From a dog’s point of view, there may be no better place to spend some time than a college campus. Think about it: the grassy expanses, the flying Frisbees, the attentive humans and all the other opportunities that dogs, like students, have to bond, grow, absorb knowledge, find their passion or just lie in the shade.
It can just as easily be argued that there’s nothing better for college campuses, and more fitting with their mission, than dogs. Dogs can pave the way to healthy social connections. They can help calm frazzled nerves during final exams. They can serve as friends during bouts of homesickness. They tend to make an institutional setting a warmer, friendlier, more family-like place. And on top of all that, there are the volumes they can teach.
They require no salary. They don’t insist on tenure. Yet, without a degree, or even a pedigree, they can help us learn—maybe not computer science 101, but some fairly important things, like compassion and responsibility.
Why then—given the benefi ts to all involved—haven’t more doors opened to dogs at America’s universities? Blame the usual suspects: allergies, barking, poop, fear of lawsuits, fear in general and that rigid, play-it-safe thinking for which bureaucracies are famous.
Despite all the “Top 10 Pet-Friendly Campuses” lists you can find online— some of which include schools that permit little more than fish tanks in the dorm room—it appears that many institutes of higher learning still have a lot to learn when it comes to dogs.
The handful of schools that do let dogs live with students in dormitories commonly impose weight limits (something even the meanest of sororities have moved beyond), failing to realize that size in dogs, like size in people, has no bearing on either aggression or destructive tendencies. Most have breed restrictions, which are based not on academic research, but on insurance company guidelines. And for every school that does, conditionally, permit dogs in dormitories, you can find 100 more that don’t, though some are more intent on enforcing it than others.
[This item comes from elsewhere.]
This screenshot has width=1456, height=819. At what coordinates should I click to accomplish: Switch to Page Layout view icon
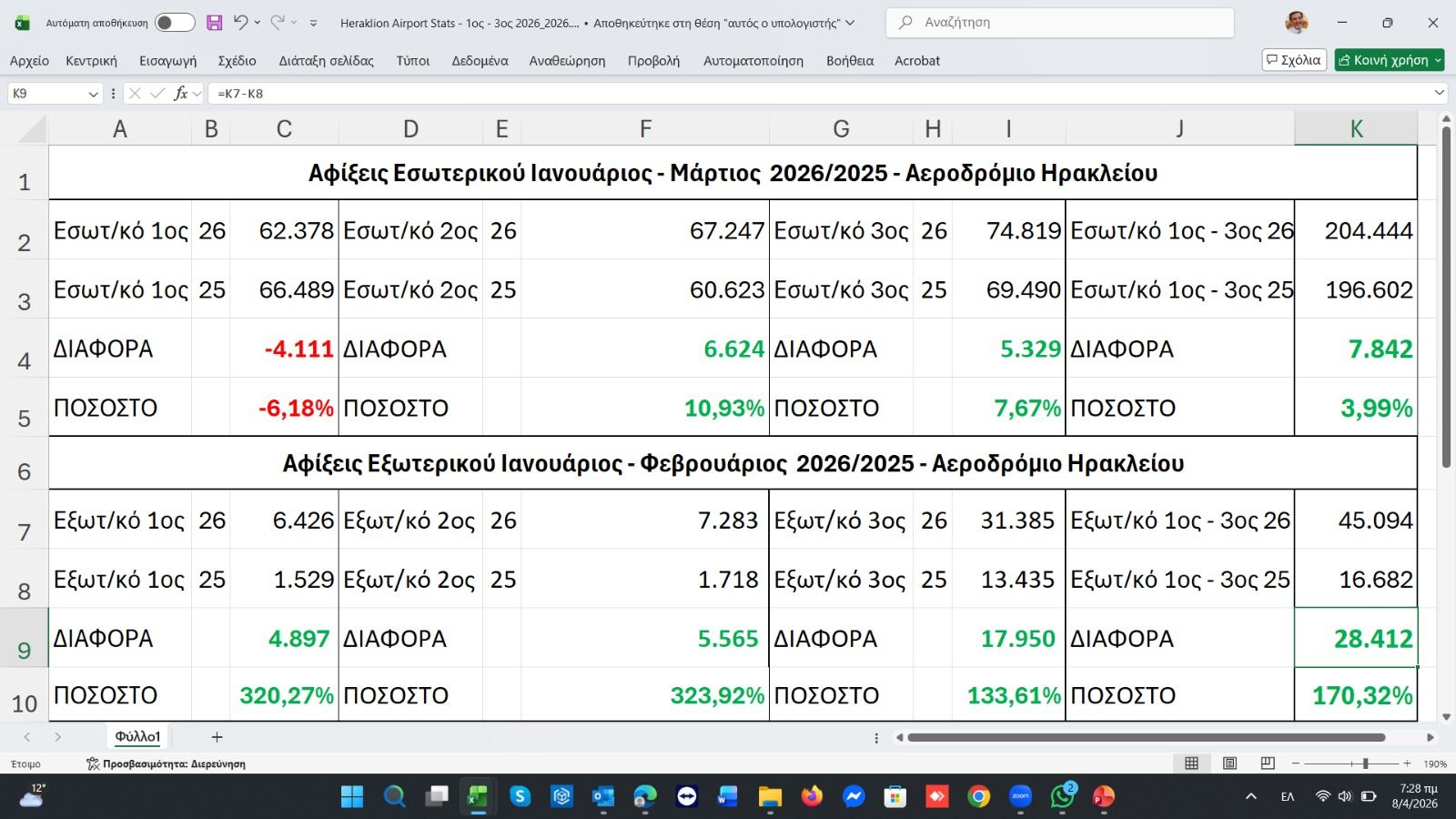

In truth, the doors haven’t opened that widely for canines in college, despite dogs being exemplars of that most important attribute of all when it comes to learning: curiosity. Of those schools that are catching on to the magic of dogs, one—sorry, no Top 10 list here —leads the way, a private college in Missouri that not only permits students to have canine roommates (be they Chihuahuas or Great Danes), but pays them to do so.
Stephens College, in Columbia, Mo., provides $3,000 scholarships to students who agree to foster rescued dogs and cats. Between that program, the school’s 175 designated pet-friendly dorm rooms and free on-campus doggie day care, the small liberal arts school could easily make a case for being the nation’s dog-friendliest.
But that’s not the point. The point is that the influx of dogs, especially those for whom students are providing foster care in dormitories—assisting a canine’s transition to a new life while undergoing one of their own—has served not to just make the dogs better dogs and the students better humans, but the school, it could be argued, a better place. And therein may lie—or is it lay?— a lesson.
In the mid-1990s, a staff member at Stephens College suggested to the school president that students be allowed to bring their dogs with them when they came to school. The response, as she recalls, was, “Absolutely not! What are you thinking?”
A few years later, a new college president arrived on campus. Her name was Wendy Libby and, because the house she’d bought wasn’t ready, she lived that first summer in a school dormitory with her black Lab, Abby.
“Abby started the whole ball rolling,” said Deb Duren, who, sensing a change in the climate, made her suggestion again. This time it met with approval, and, in 2003, seven students brought pets on campus. Today, about two of every 10 students at the women’s college lives with a pet.